Last week I begged your pardon for writing about the Colts because they’re “off topic” from my typical political posts. Now I wonder.
Listen to what the best writer in the game, Sports Illustrated’s Peter King, has to say about the prospect of a lock-out in the 2011 season (which would mean no January 2012 Superbowl for Indianapolis):
At the core of the problem is ownership's demand for players to bear an equal part of the cost for stadium construction, debt service and upkeep -- and the players saying it's not their problem.
In NFL Players Association executive director DeMaurice Smith's recent e-mail to player representatives, he startled player leaders by saying ownership wanted to cut player compensation by 18 percent per year in the new CBA.
I thought the 18 percent number might be an exaggeration, a scare tactic to get players' attention. It's not. The owners, one management source said, have asked that the players' pool of revenue against which the salary cap is calculated be reduced by 18 percent.
You wonder what 18 percent means. So did I. The management source said the owners want $1 billion a year credited to ownership and not subject to being part of the pie that the players divide. "There's obviously been an enormous shift from public financing of stadiums to private funding,'' the management source said. "Those costs are not recognized in the current CBA, and we feel that has to change.''
But from the players' perspective, it's got to be a tough sell to union leaders.
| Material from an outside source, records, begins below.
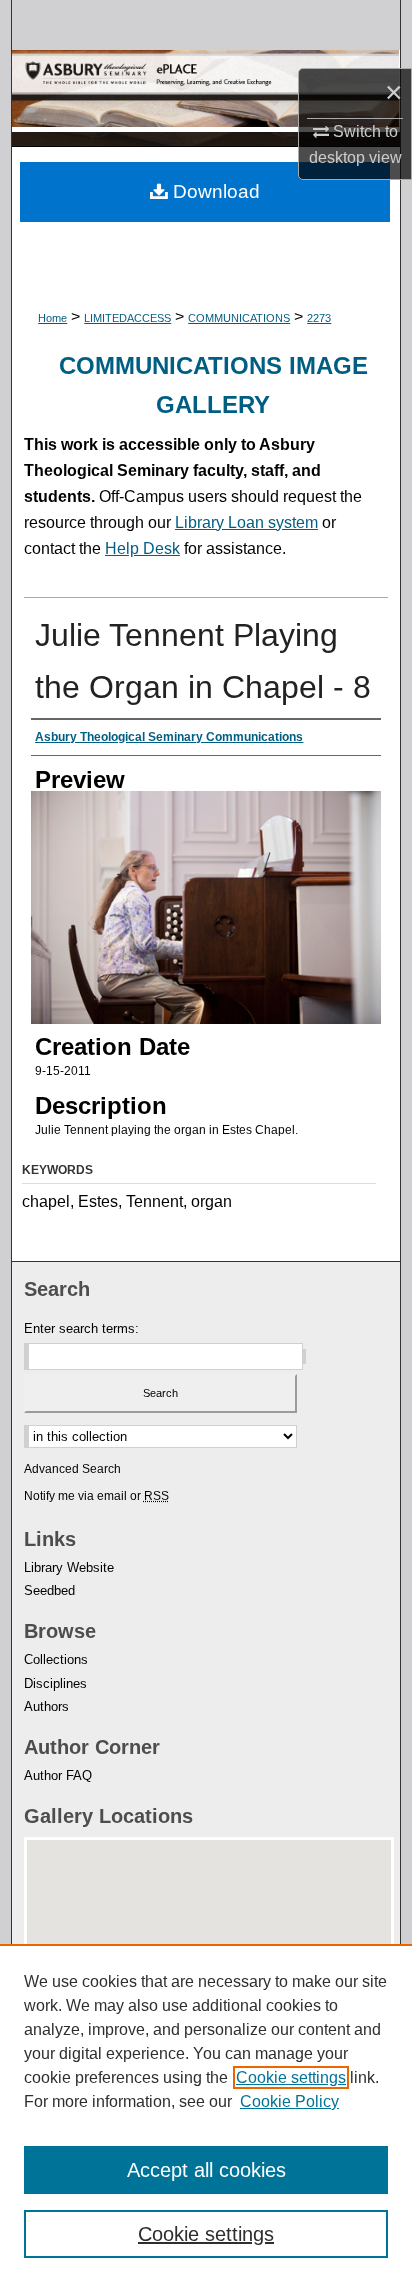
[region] (206, 2113)
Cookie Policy (289, 2101)
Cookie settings (291, 2077)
Imagine Smith going into a union meeting at a team and telling the players that the average compensation to the men in this room is about $1.8 million this year in salary and bonus payments, and explaining to them in a time of bountiful success for the NFL, each of the players is going to have to take, on average, a $324,000 pay cut. The players will never go for that, absent the owners being able to prove they're losing money in a time of unparalleled wealth in the league.
Okay, so let's think this through collaboratively, dear readers. "The owners," of which Irsay is one, claim they need to cut player salaries to pay for "the enormous shift to private financing" of stadiums. (Apparently, this "shift" to private financing happened right after we built Lucas Oil using a stadium full of tax dollars).
How in the world could Jim Irsay keep a straight face and vote for a salary cut for players on the basis of needing to pay for private financing and operations costs? Yet he needs to lead the revolt against this talk because, if he doesn't, there will be a lockout, and we will lose the 2012 Superbowl, a venture into which we've sunk dollars too plenty to count.
What makes this possibly even more ironic is that NFL costs overall are allegedly 51% payroll and the rest operational (including the aforementioned dome financing, maintenance, and operations). If we have a lockout, most owners will save on the payroll, but lose on the revenue and operation costs. Irsay won't lose on the latter because we're covering it all (see CIB bailout plan!).
In other words, the guy we're relying upon to talk some of these other owners off the ledge has less of an incentive than anybody in the league. Unless...dear God, somebody please tell me he doesn't get the money from the Superbowl concessions, too.